SKD planen 2022 vier große Ausstellungen
Die Staatlichen Kunstsammlungen planen für kommendes Jahr vier große Ausstellungen.
So startet „Der Schlüssel zum Leben. 500 Jahre mechanische Figurenautomaten“, deren Titel das Jahresmotto entnommen wurde, am 3. Juni. Der Mathematisch-Physikalische Salon zeigt zusammen mit dem Museum für Staatliche Volkskunst mit Puppentheatersammlung bis zum 25. September erstmals den Dresdner Bestand an Figurenautomaten und mechanischen Theatern.

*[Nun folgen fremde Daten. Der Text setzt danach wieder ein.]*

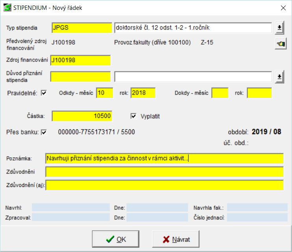The width and height of the screenshot is (292, 252).
Task: Click the STIPENDIUM app icon in title bar
Action: click(x=7, y=7)
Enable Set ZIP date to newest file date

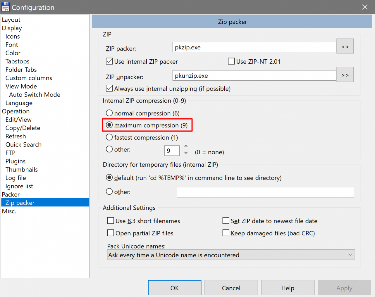pos(226,221)
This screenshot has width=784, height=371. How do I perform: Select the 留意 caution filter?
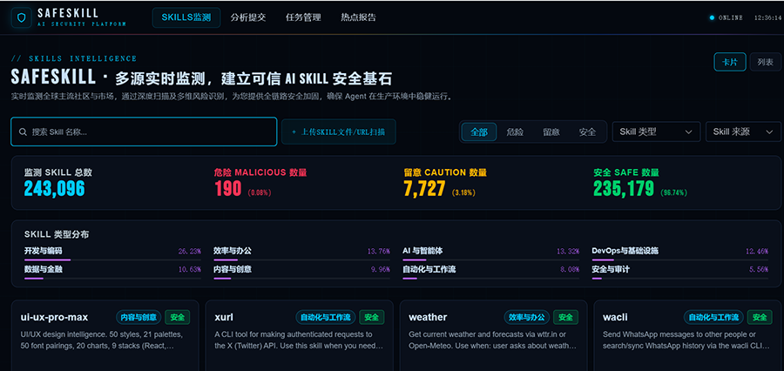(x=551, y=132)

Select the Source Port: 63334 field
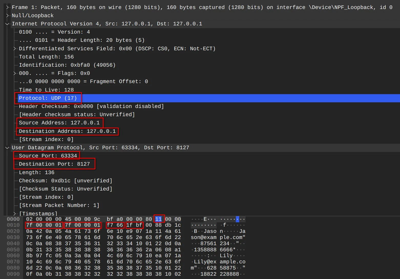pos(48,156)
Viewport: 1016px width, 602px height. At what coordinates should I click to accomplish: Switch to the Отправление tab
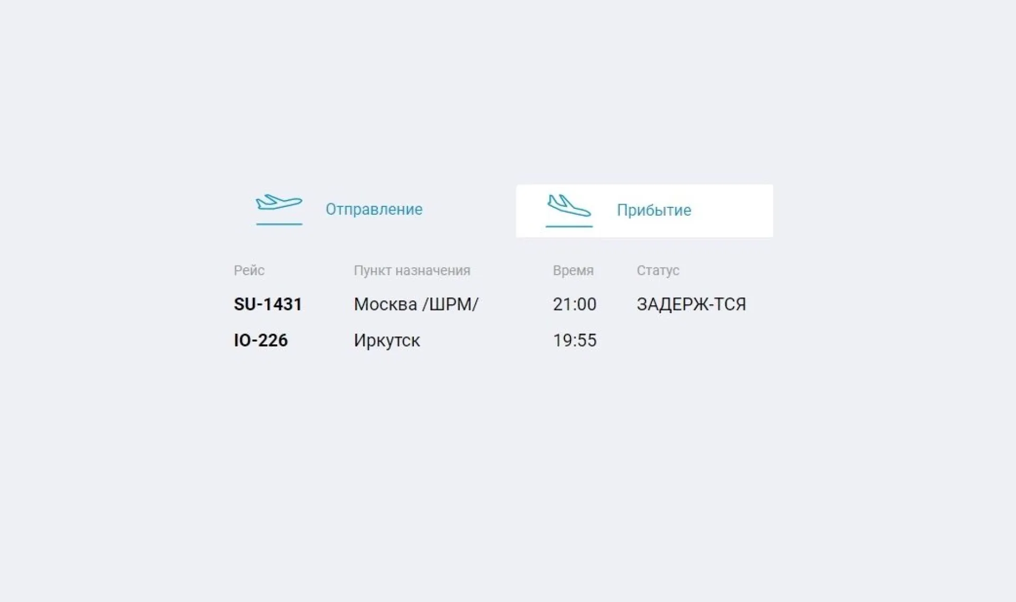339,209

Vom 21. Mai bis zum 28. August werden in der Gemäldegalerie Alte Meister unter dem Titel „Zauber des Realen. Bernardo Bellotto am sächsischen Hof“ zahlreiche Darstellungen des venezianischen Malers von Städten wie Dresden, Pirna und Warschau gezeigt. Im Albertinum werden vom 14. Mai bis zum 15. Januar 2023 mehr als 100 Werke des sächsischen Malers Oskar Zwintscher aus der Zeit der Epochenschwelle zum 20. Jahrhundert gezeigt. Der Titel: „Weltflucht und Moderne“.
Anlässlich des bevorstehenden 90. Geburtstages des aus Dresden stammenden Künstlers Gerhard Richter ist zudem vom 5. Februar bis zum 1. Mai eine Werkschau mit persönlichem und familiärem Charakter geplant.
Die Auswirkungen der Corona-Pandemie haben in der Ausrichtung des Jahresprogramms ihre Spuren hinterlassen. „Wir haben letzten Sommer alles auf den Prüfstand gestellt“, sagte Ackermann. Ein Ergebnis sei, dass es nun weniger, jedoch größere und nachhaltigere Ausstellungen gebe. Gleichermaßen sei auch Budget dafür eingestellt worden, aus dem musealen Kontext heraus spontaner auf politische und gesellschaftliche Erscheinungen reagieren zu können.
Das Jahresprogramm sei jedoch noch nicht komplett, sondern befinde sich noch in Planung und hänge auch von der Entwicklung der Corona-Pandemie ab, so Generaldirektorin Marion Ackermann.